乾いた音がして、石の階段を何かが下りてくる。
「スケルトンか」
今の今まで全員を無視していたホッファが、剣と盾を手に現れた人の骨を見て呟く。明かりの中、しっかりとした足取りで進む骨の魔物は、その全身が奇妙な赤色に変色していた。
「“魔”を帯びてるわね」
イルゼがそう言ったと同時、赤い屍がやにわに走り出した。剣を振り上げ、先頭にいるホッファに突進してくる。
「フン」
ホッファが小さく鼻を鳴らすと、双剣の柄を握る。転瞬、二条の蒼が閃光となってほとばしった。高速の斬撃を、しかし赤いスケルトンは身を屈めてやりすごすと、足を薙ぐように剣を旋回させてくる。
「なに」
軽い驚きをにじませたホッファが地を蹴って斬撃をかわす。
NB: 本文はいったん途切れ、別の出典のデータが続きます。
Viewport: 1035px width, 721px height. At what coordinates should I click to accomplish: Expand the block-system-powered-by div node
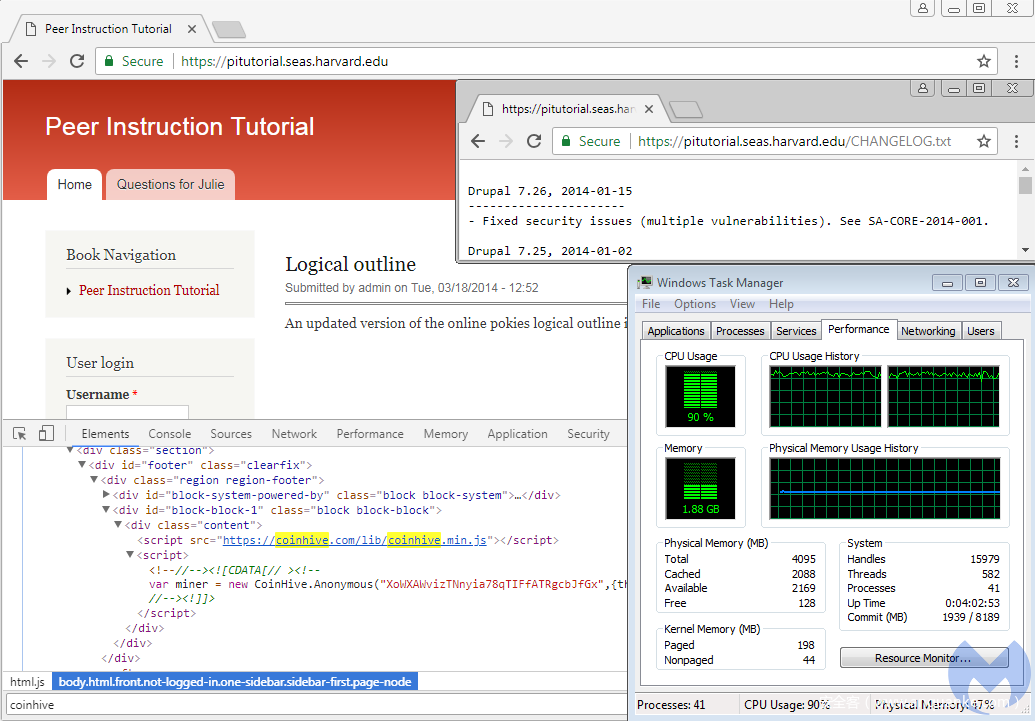coord(107,495)
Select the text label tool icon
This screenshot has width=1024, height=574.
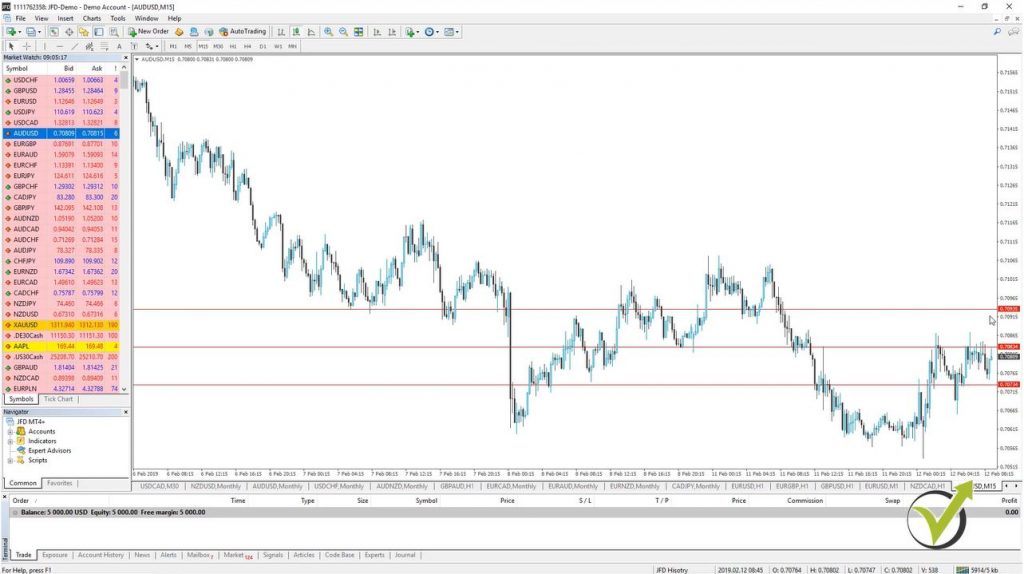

着地するのと、スケルトンがゆらりと立ち上がるのは同時だった。
「魔物風情が……」
ホッファが舌打ちする。
「ひゃわわわわ、大変です!」
エインセールがそこで、悲鳴を上げる。
「危険が近づいてます!」
「当たり前だっ、目の前にいるではないか!」
エルギデオンも厳しい顔で、いつでもホッファの援護ができるよう立ち位置を変えながら叫び返す。
「違います、その魔物も危険ですけど……」
「エインセール?」
彼女の様子がおかしいことに気づいて、フヒトが訝しむ。
「どういう意味だ」
「同じくらい危険な感じが、近づいてきてるんです!」
エインセールの悲鳴と同時、フヒトたちの天井が轟音を立てて崩れてきた。